● The exercise
Reproduce the material below with every "button" swapped for "control" and everything else unchanged. Leave out the pictures.

## BEGIN Data in this exercise

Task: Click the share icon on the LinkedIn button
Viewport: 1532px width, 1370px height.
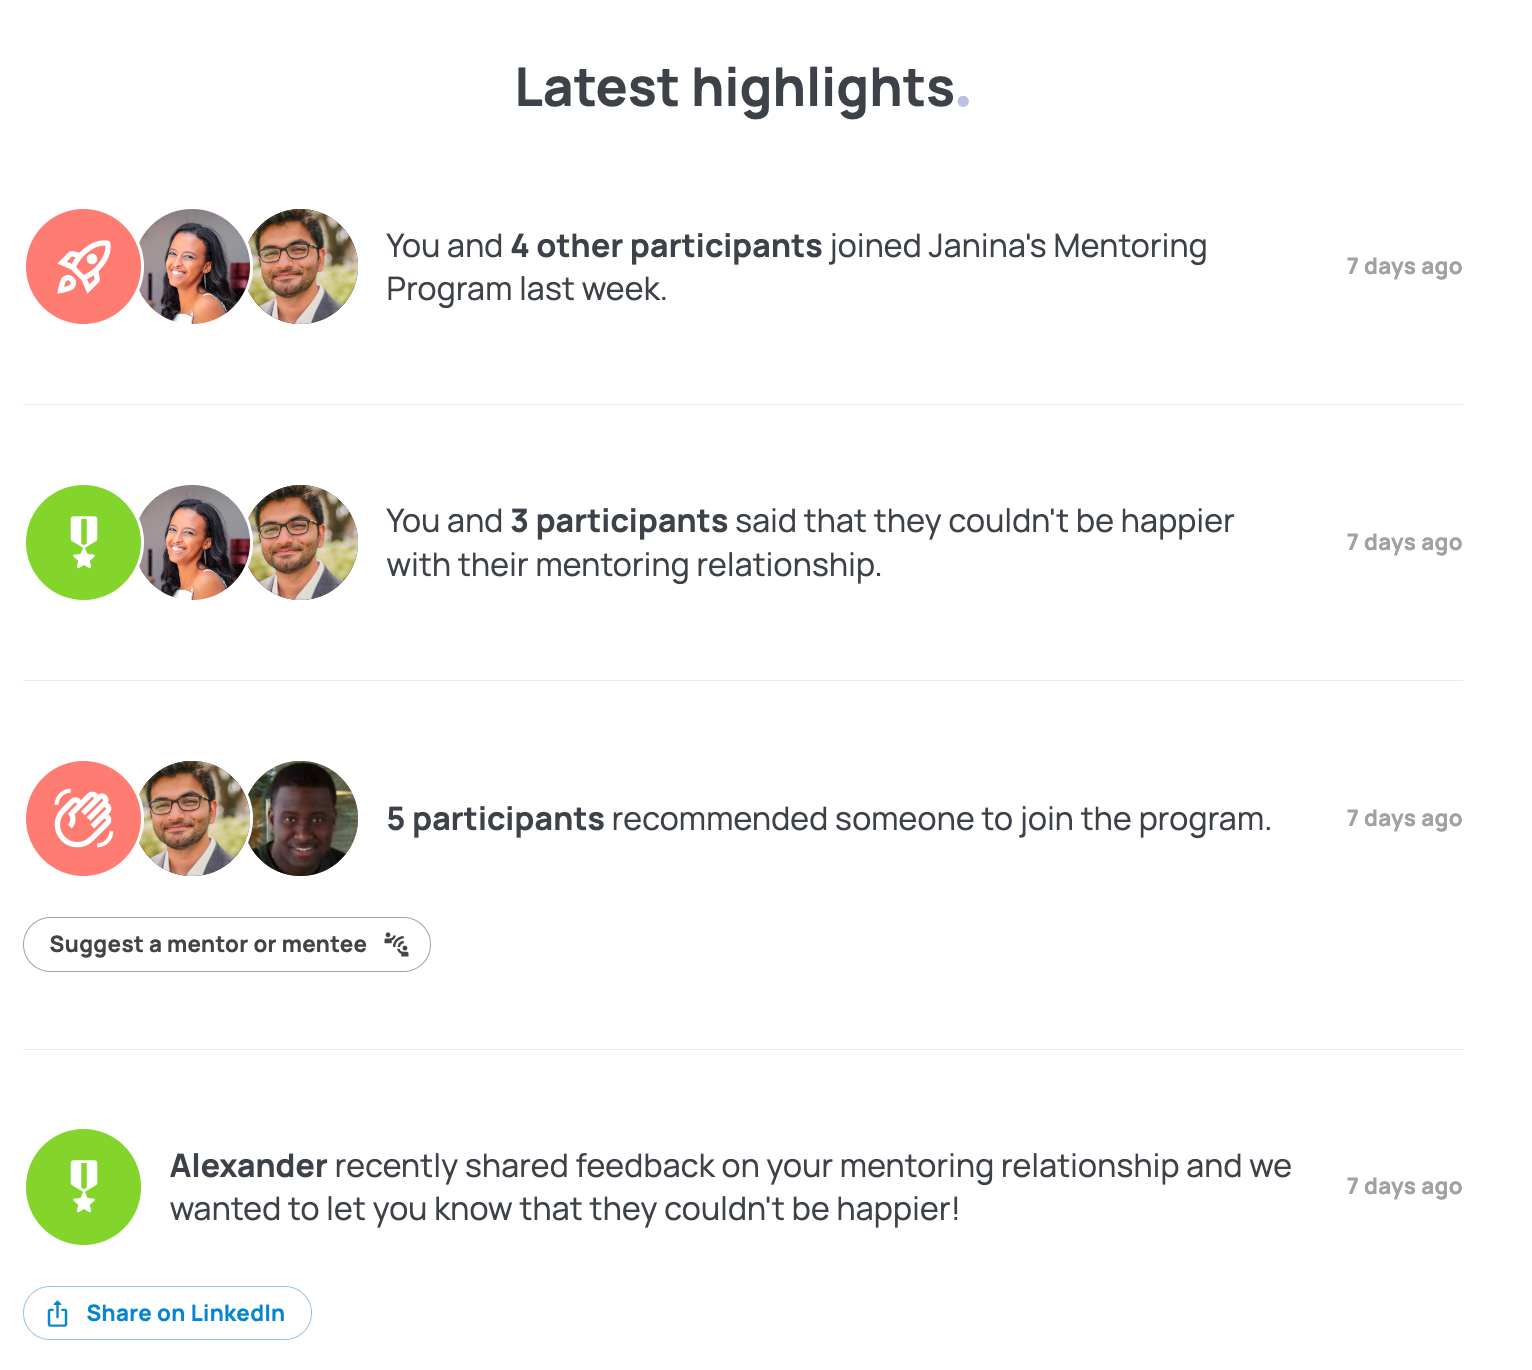Action: click(58, 1313)
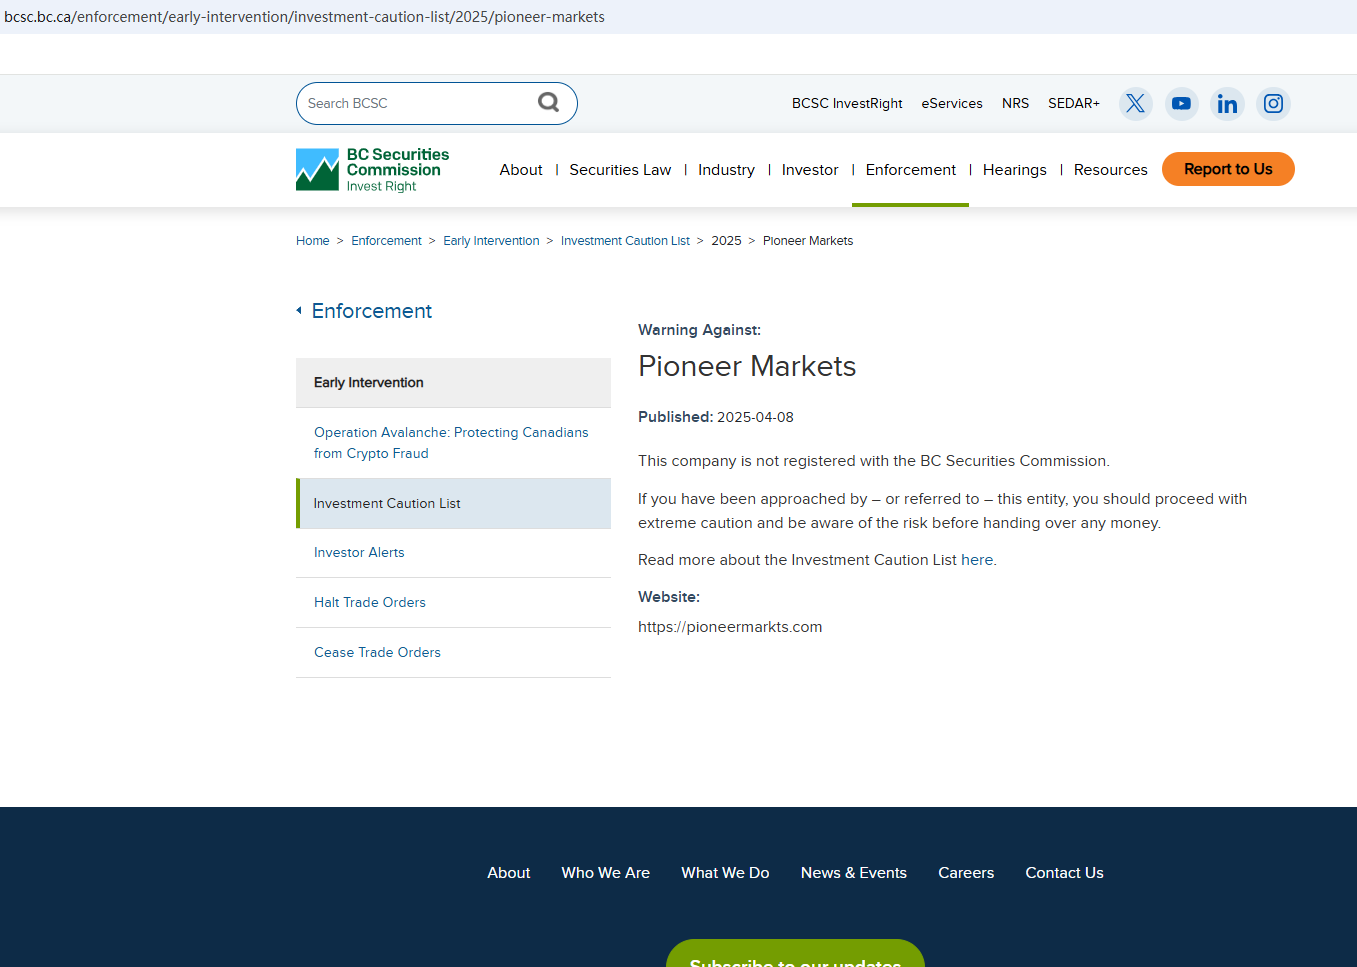Follow the 'here' Investment Caution List link

(x=976, y=560)
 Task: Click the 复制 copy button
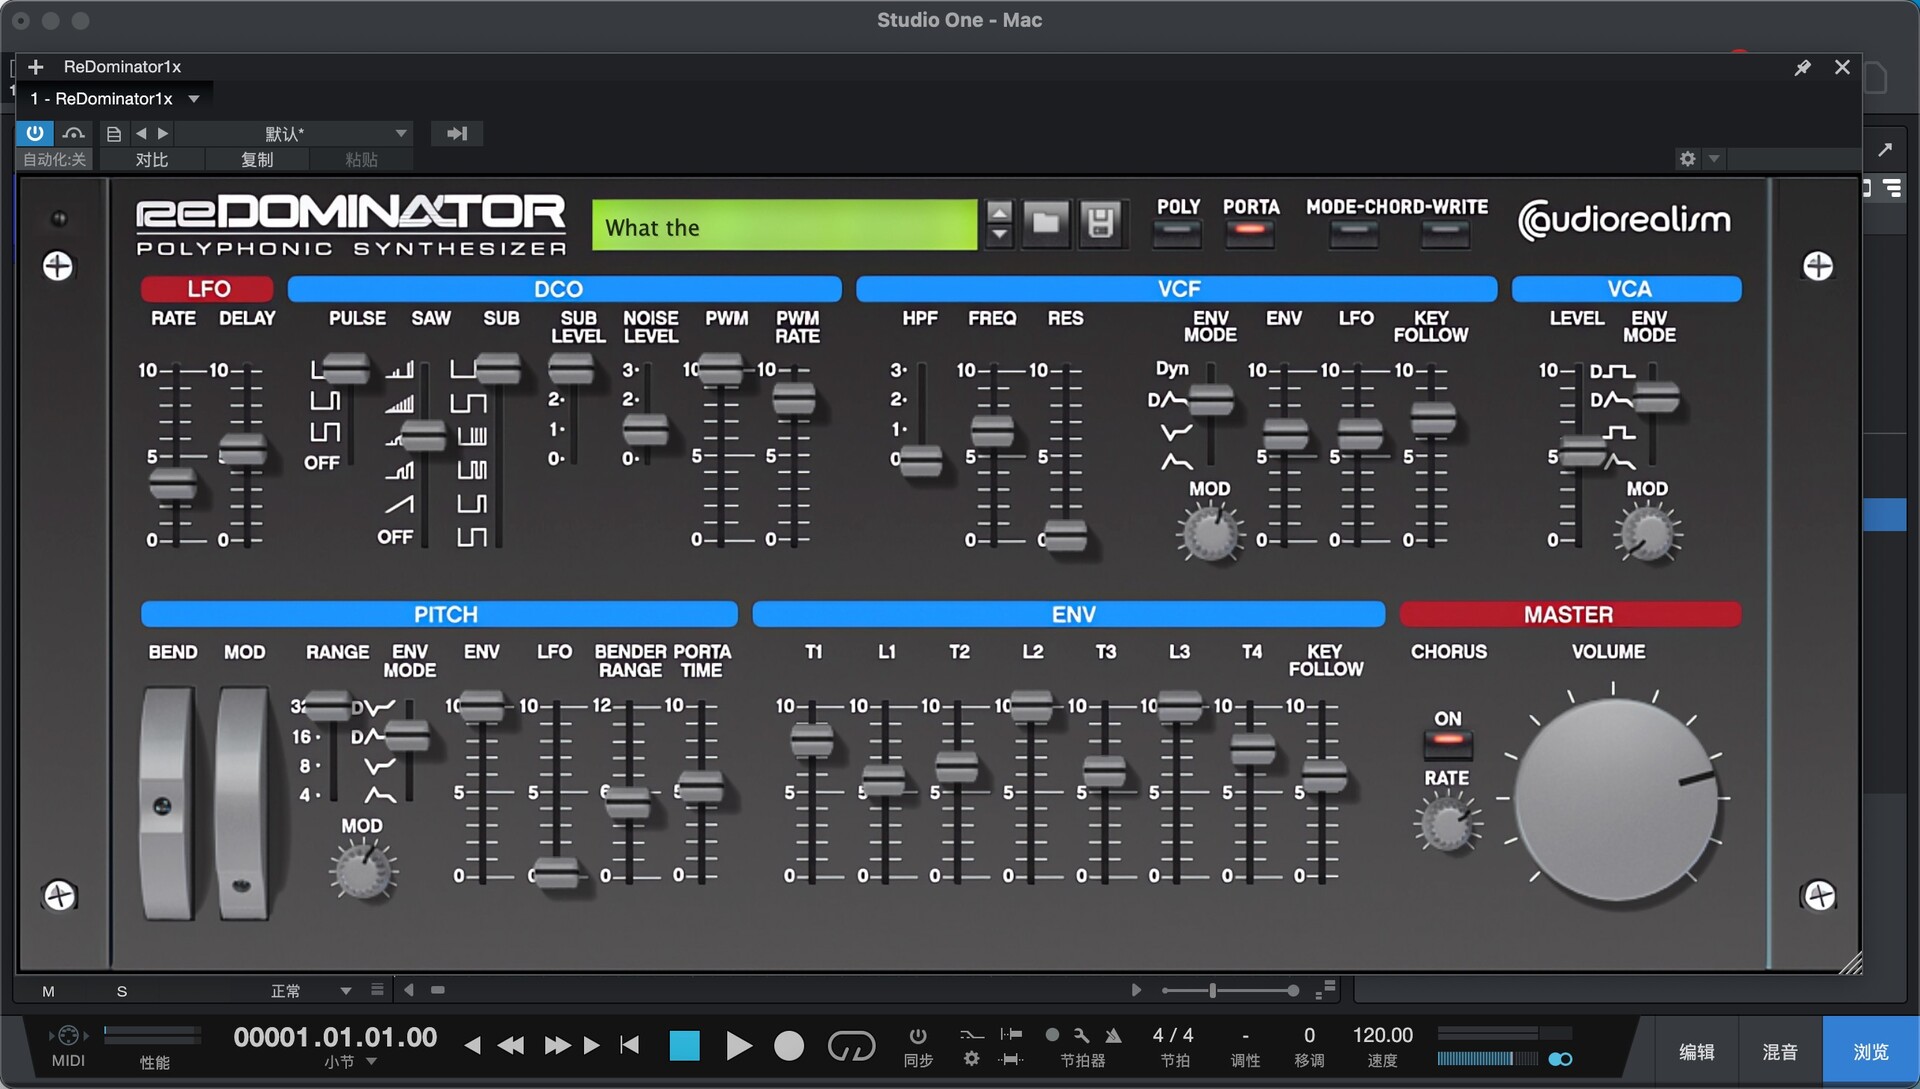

## END Data in this exercise

● Reply
Task: Click the share icon on the LinkedIn control
Viewport: 1532px width, 1370px height.
Action: click(58, 1313)
Follow the 'here' Investment Caution List link

(x=976, y=560)
 Task: Click the 复制 copy control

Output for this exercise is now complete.